Marconi (Hulton Archive/Getty Images)
Marconi (Hulton Archive/Getty Images)

But coming up with them can be hard work, as Albert Jack reveals in new book They Laughed at Galileo (visit albertjackchat.com for more details).

What made you write the book?

It came up in a conversation about negative ideas. “That’s a terrible idea, that will never work”.

We began discussing some of the great ideas in history where the so-called experts said something wasn’t possible.

 

Which famous figures were scorned?

Everybody thought Marconi’s ideas were crazy. So much so that when he asked the Italian Ministry of Post and Telegrams for funding, the minister wrote he should be in an insane asylum.

And Lord Kelvin, president of the Royal Society and regarded as one of the finest scientific minds in the world, loftily announced that “radio technology has no future”.

Only 15 years later it was being used to co-ordinate the rescue of the passengers of the Titanic.

 

How was rail travel initially viewed?

The railway networks that changed the face of the world were looked on with great suspicion.

Nobody had previously travelled at a speed greater than that of a horse.

Scientific experts warned that the human body may not be able to withstand the speeds of a steam train. The Irish scientist Dionysius Lardner insisted that humans could not breathe and would suffocate.

 

What about Gillette and his razors?

King C. Gillette is a great example of the visionaries of their time. When he had his idea for a disposable razor, every man was still using the expensive steel cut-throat razors handed down from generation to generation.

For years he was the only one who believed a cheap disposable shaver was a good idea.

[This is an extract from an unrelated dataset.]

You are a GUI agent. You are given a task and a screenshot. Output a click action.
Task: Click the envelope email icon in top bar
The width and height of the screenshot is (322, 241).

He kept pushing it until 1916 when the US Government placed an order for five million for the armed forces who needed clean-shaven faces for their gas masks to fit properly.

Author Albert Jack
Author Albert Jack

Was inventing dangerous?

Most innovation is dangerous. Gillette cut his face open many times. Almost everybody risked their lives and always have.

Dating back thousands of years, Wan Hu used early fireworks to try and propel himself into space. He made it a few feet into the air before exploding.

But many saved lives, too. George Devol is a good example of this. He was trying to introduce his mechanical robotic arm into an industry that just could not see how to replace a man with a spanner on the assembly line.

 

What about unforeseen uses for inventions?

Some of the accidental inventions are quite interesting. Viagra, for example, was developed to treat angina, until somebody realised there was far more money to be made from the side-effects.

 

What are your favourite tales?

One is the discovery of crude oil. Initially drillers of fresh water wells would come across these oil fields and find their wells contaminated.

They hated it because they had to move on and find a fresh well until one of them caught fire and burned for days.

Businessman Samuel Kier realised this waste product might be able to replace the expensive whale oil everybody was buying for their lamps and heaters and the oil industry was born.

One of the teams he tried to hire famously said to him: “You actually want us to drill for the oil? You are crazy,” before walking off site. But he didn’t give up and look how that stuff changed the world we live in.